第25章 五条悟 告白の後悔
「いまも……好きだよ。長年わたしなんかに好かれて、五条くんは迷惑だったかもしれないけどね」
小さく花奏はつぶやいた。五条悟への告白をいつまでも引きずっているほうが悪い。
苦労する自分自身に飽き飽きしているのに。それでも止めれない。
茶化されても意地悪されても、それでも五条悟が好きな気持ちは変わらない。自分は頭がおかしいマゾ体質なんだと密かに思った。

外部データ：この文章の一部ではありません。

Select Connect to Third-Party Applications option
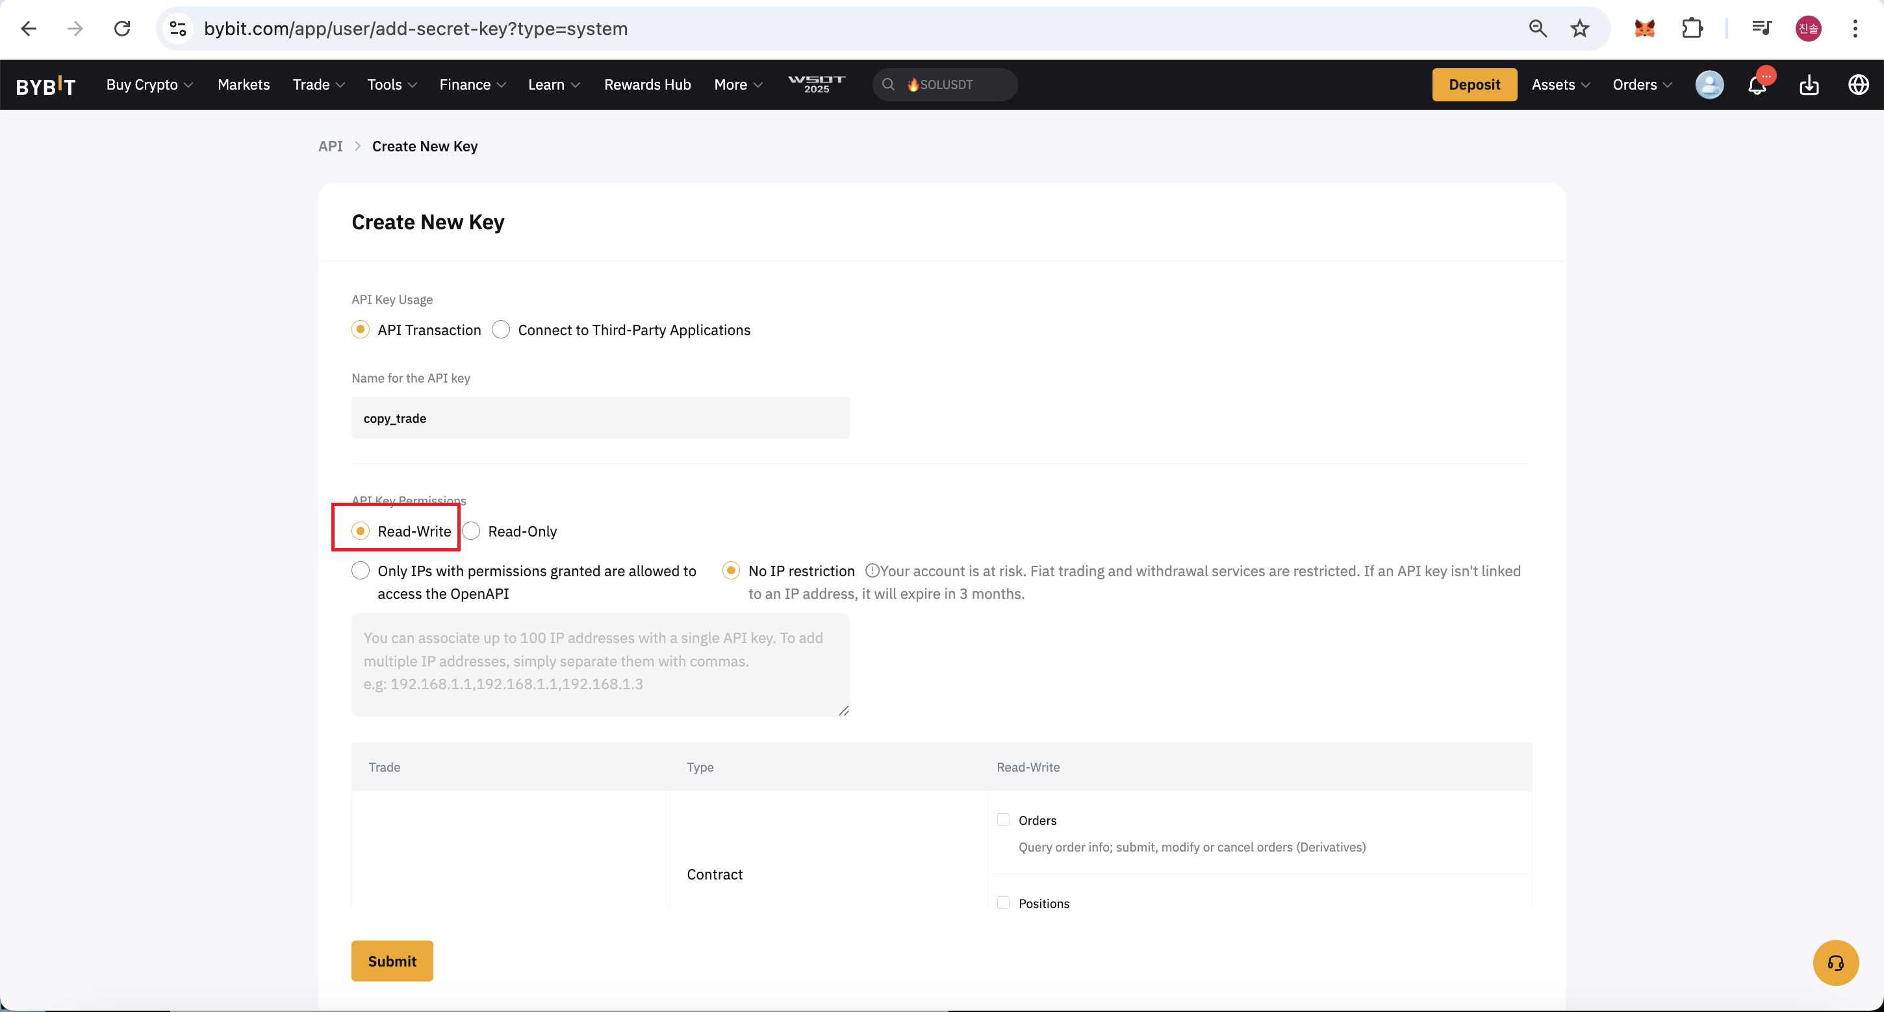The height and width of the screenshot is (1012, 1884). click(501, 330)
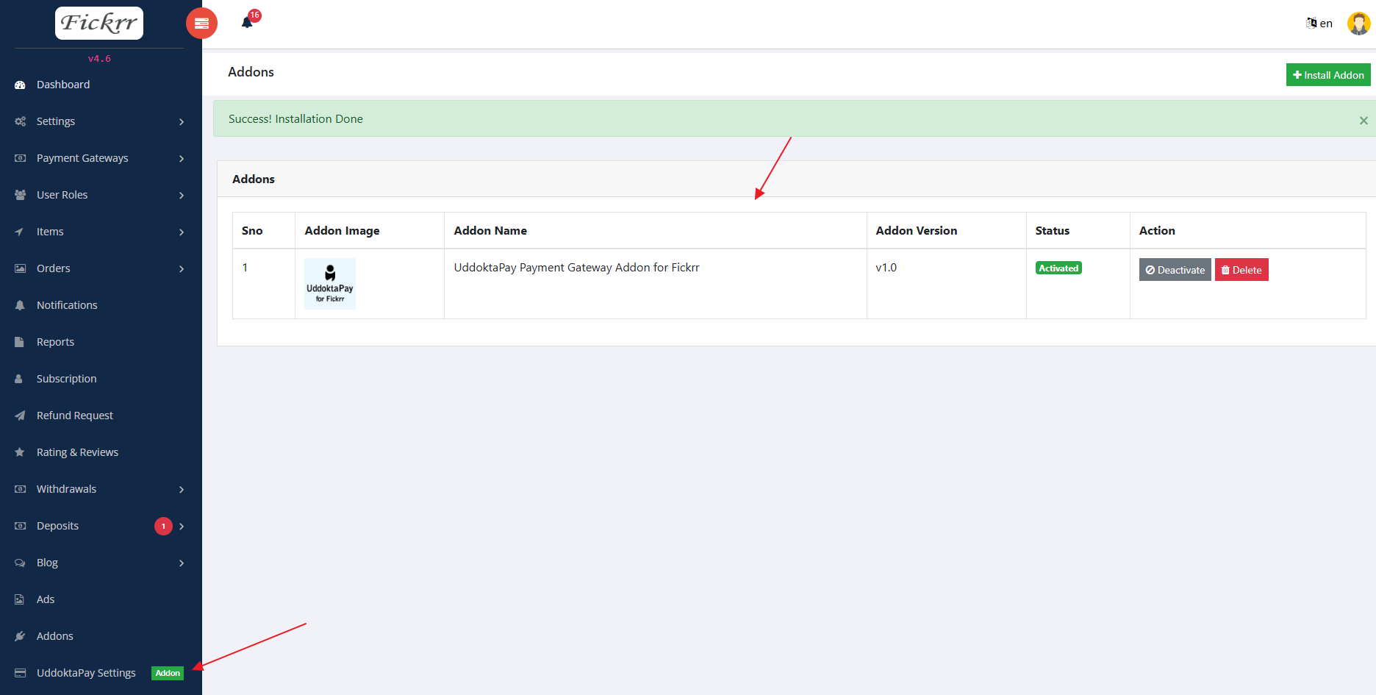
Task: Delete the UddoktaPay addon entry
Action: click(1241, 269)
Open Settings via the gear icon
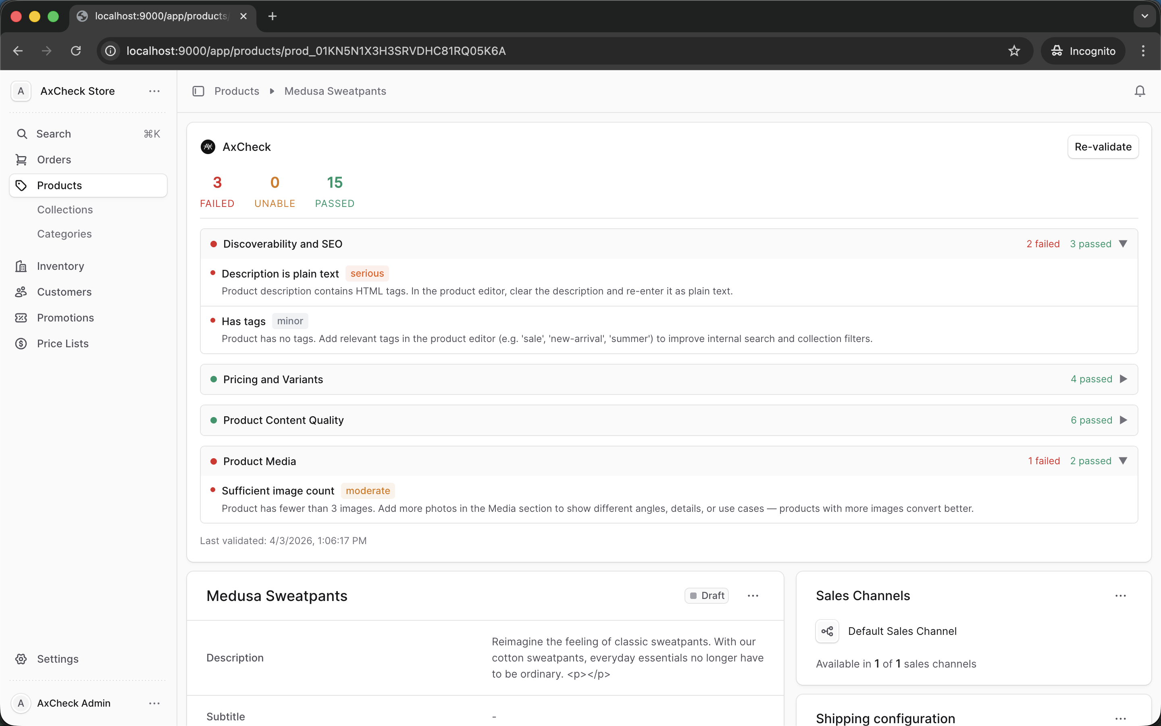This screenshot has height=726, width=1161. click(21, 659)
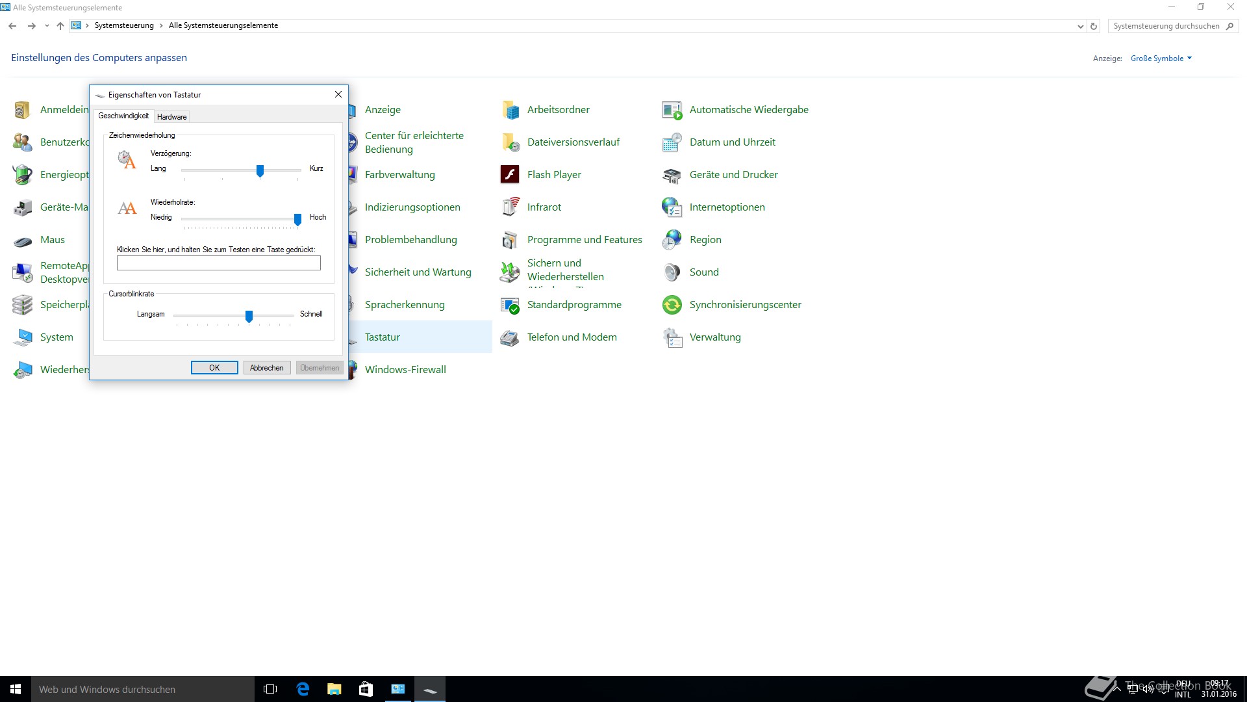The height and width of the screenshot is (702, 1247).
Task: Open Edge browser in taskbar
Action: (x=303, y=689)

他の人と付き合っても好きを消せなかった。それがお付き合いが長続きしない一番の原因であり答えだと、自分が一番わかっていた。
「五条くん。好きだよ」
ーなんてね。目覚めたら、今の言葉をいえない。寝てるからいえる言葉だ。
花奏は、五条悟の眠っている姿が好きだ。するりと銀髪を撫でた。文句をいわれない。素直だ。
赤ちゃんは寝ているときが天使に見えるという母親の気持ちが少しわかる。
元気になったら、いつもの意地悪で無敵な五条悟に戻るはずだ。歌姫と恋仲になってほしい。そしたら諦めきれるはずだ。実らない恋に終止符をそろそろうつべきだ。
「帰るね」
返事のもどらない寝室から花奏は物音をたてないように去った。扉が閉まる瞬間も五条悟をみた。顔色が少しだけ戻っているように見えた。